Saved data entries
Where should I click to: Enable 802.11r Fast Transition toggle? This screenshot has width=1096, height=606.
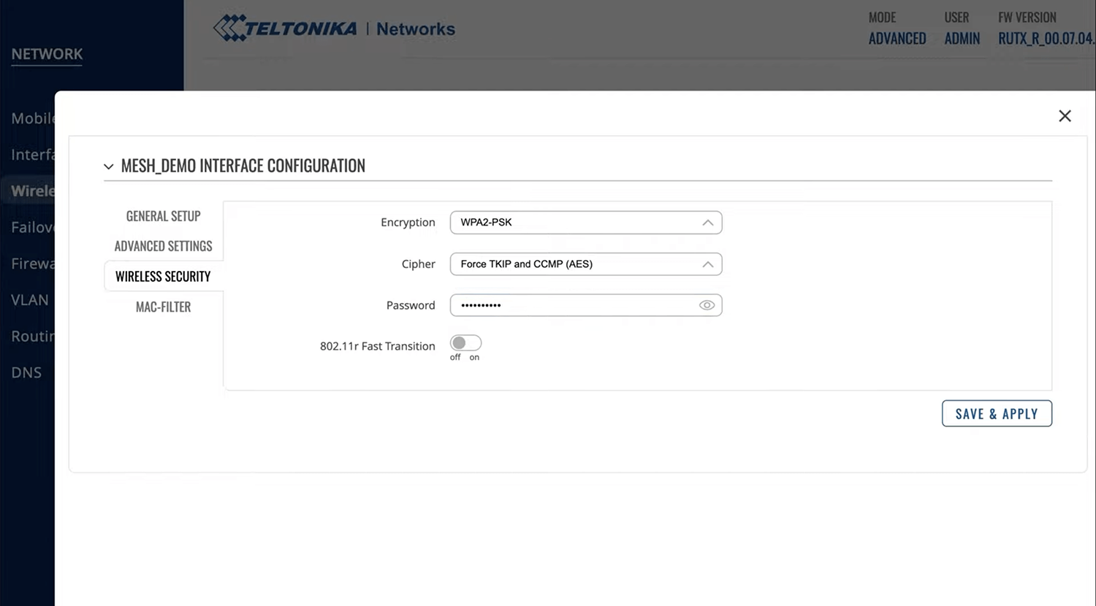click(465, 343)
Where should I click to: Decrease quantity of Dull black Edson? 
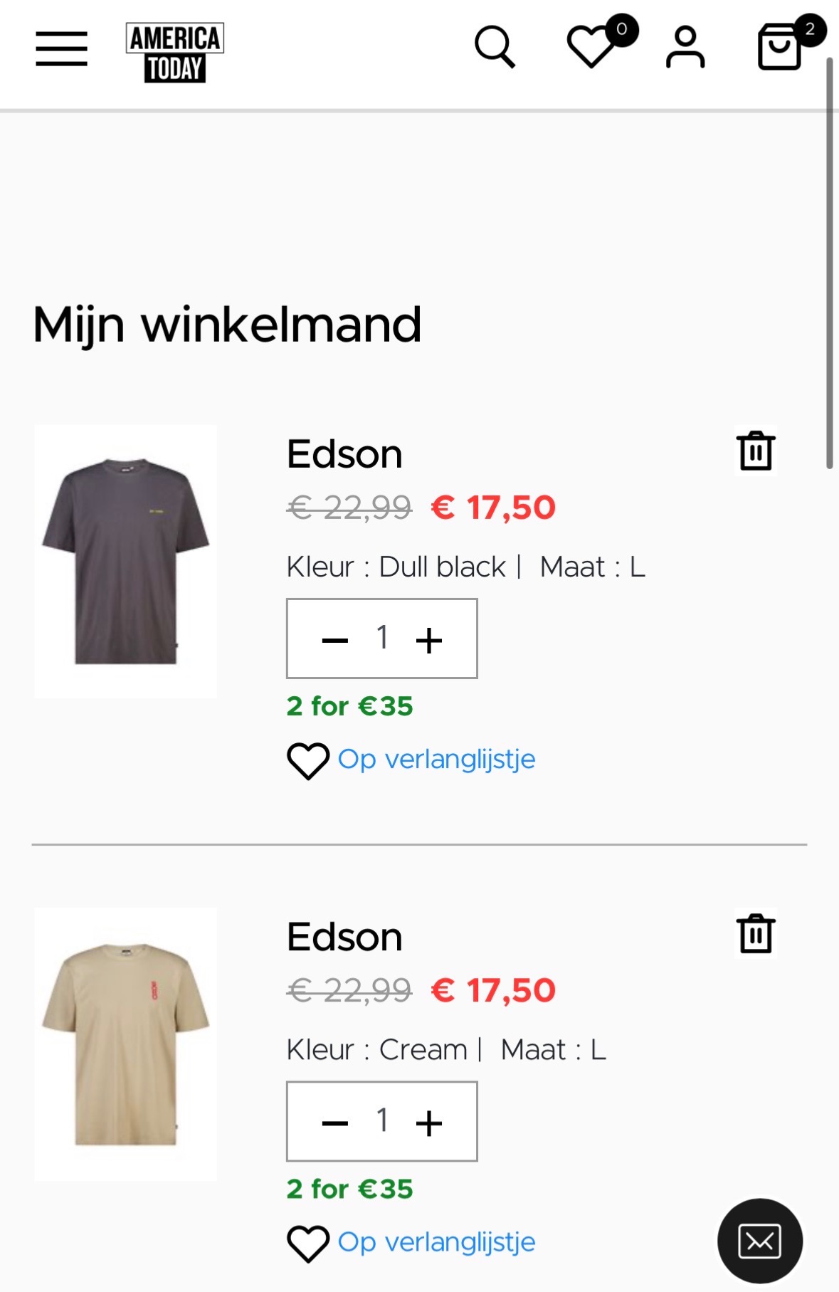click(335, 640)
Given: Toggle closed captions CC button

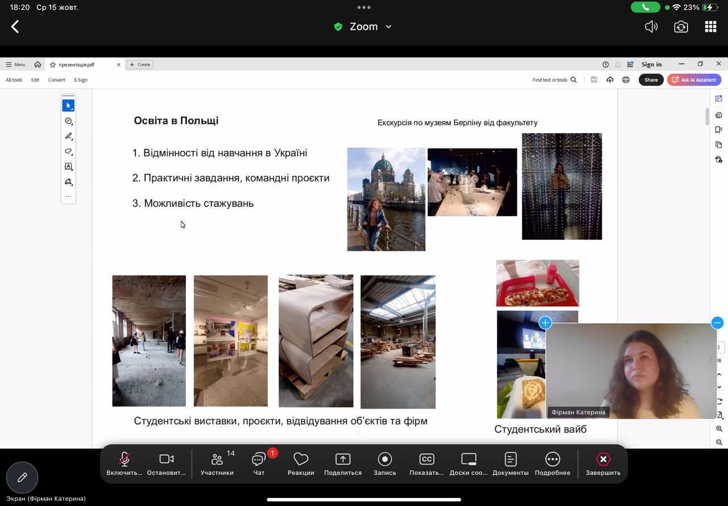Looking at the screenshot, I should [427, 464].
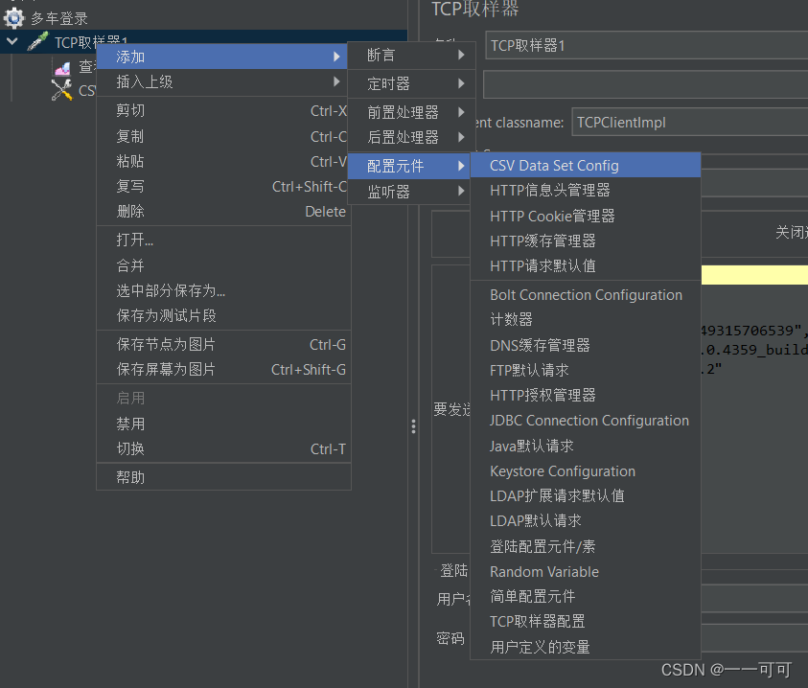Choose HTTP Cookie管理器 config element

(x=550, y=216)
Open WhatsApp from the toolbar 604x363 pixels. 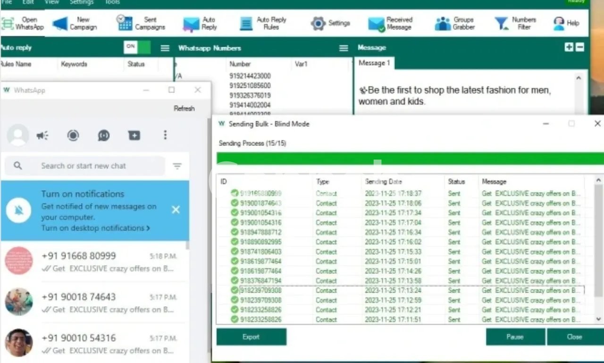[x=23, y=24]
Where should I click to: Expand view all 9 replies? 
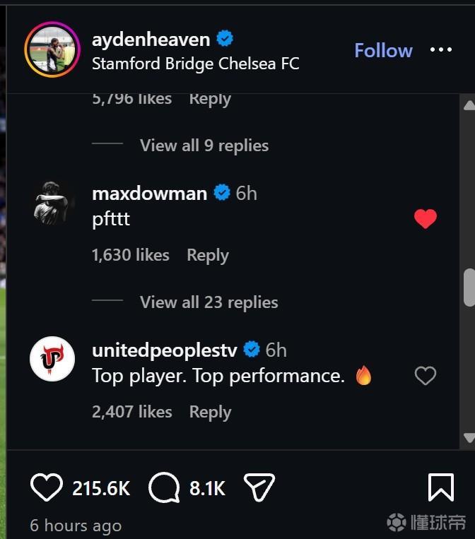pos(204,146)
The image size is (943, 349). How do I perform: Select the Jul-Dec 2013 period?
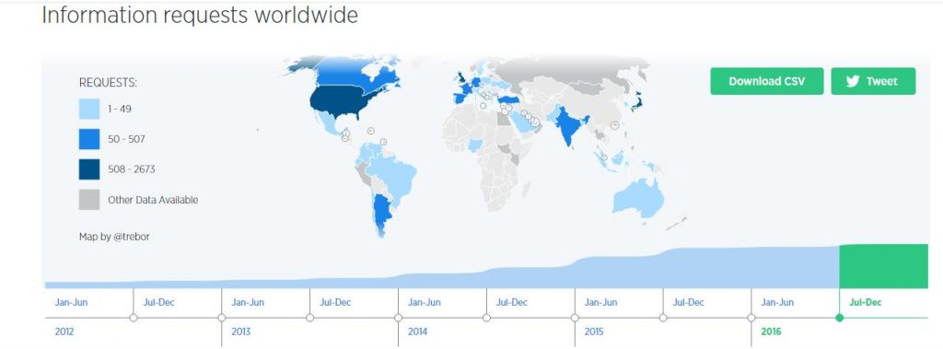pyautogui.click(x=335, y=302)
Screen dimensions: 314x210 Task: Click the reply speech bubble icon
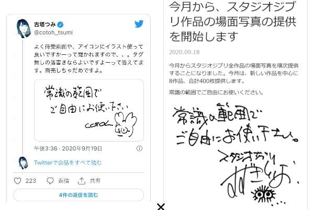pyautogui.click(x=50, y=181)
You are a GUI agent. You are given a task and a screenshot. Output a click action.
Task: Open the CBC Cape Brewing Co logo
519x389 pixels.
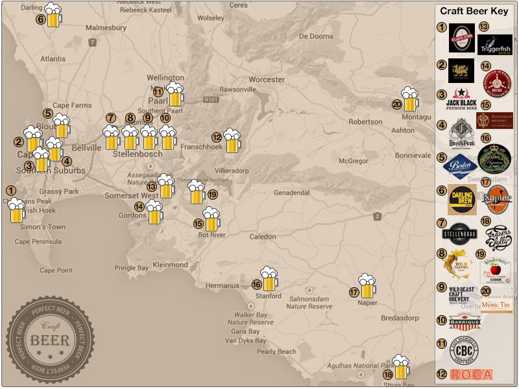(x=463, y=350)
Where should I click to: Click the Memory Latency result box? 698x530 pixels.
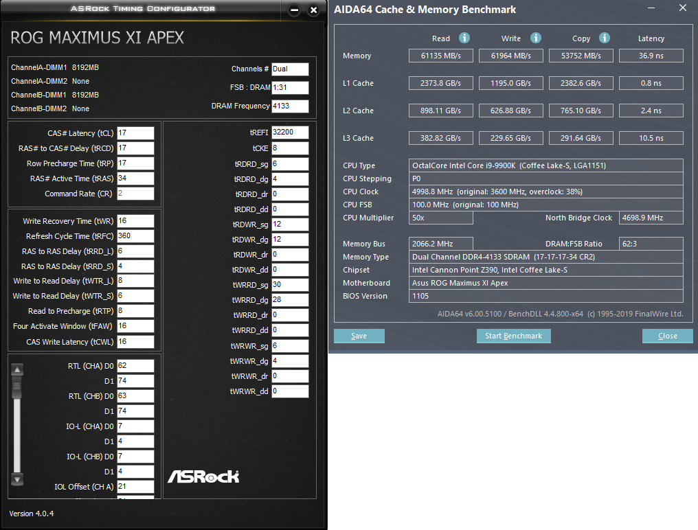651,56
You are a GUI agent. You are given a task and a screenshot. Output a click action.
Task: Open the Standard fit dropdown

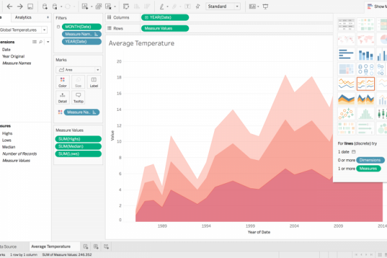point(223,6)
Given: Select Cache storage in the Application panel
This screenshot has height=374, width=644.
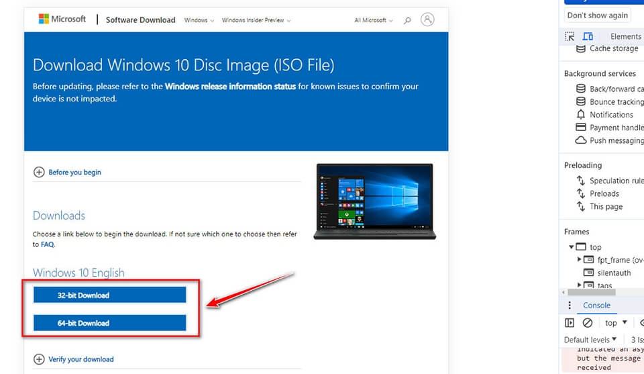Looking at the screenshot, I should click(613, 48).
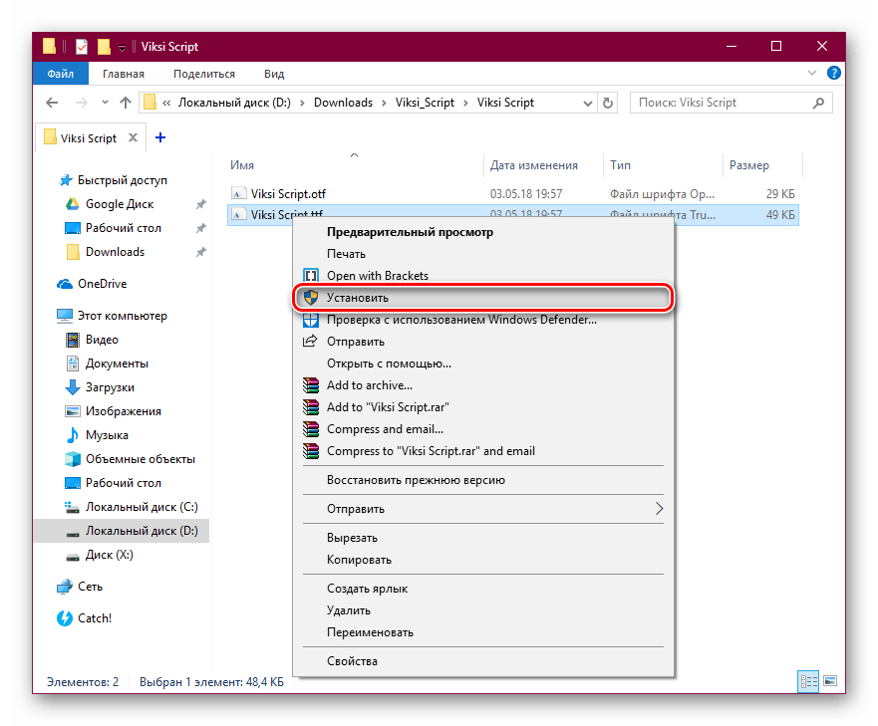Select Свойства in the context menu
Viewport: 878px width, 726px height.
pyautogui.click(x=352, y=660)
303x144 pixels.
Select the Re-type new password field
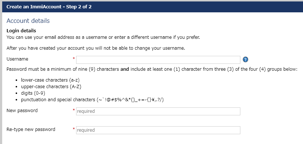click(158, 130)
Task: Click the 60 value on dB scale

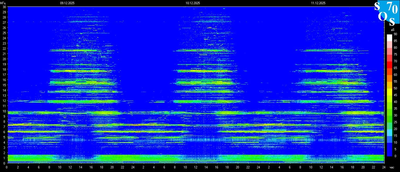Action: pos(395,75)
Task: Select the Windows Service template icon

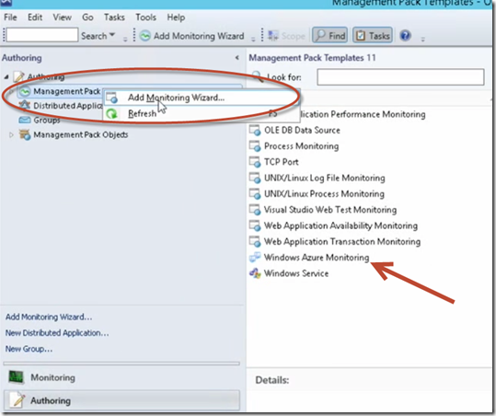Action: (255, 273)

### Task directions
Exactly as written, reproduce the lines from the one containing "Select the Re-type new password field" through the last line of the entries above, and leave every picture out.

### Task solution
Select the Re-type new password field
click(158, 130)
Task: Click the 60 value on dB scale

Action: pos(395,75)
Task: Select the Windows Service template icon

Action: (255, 273)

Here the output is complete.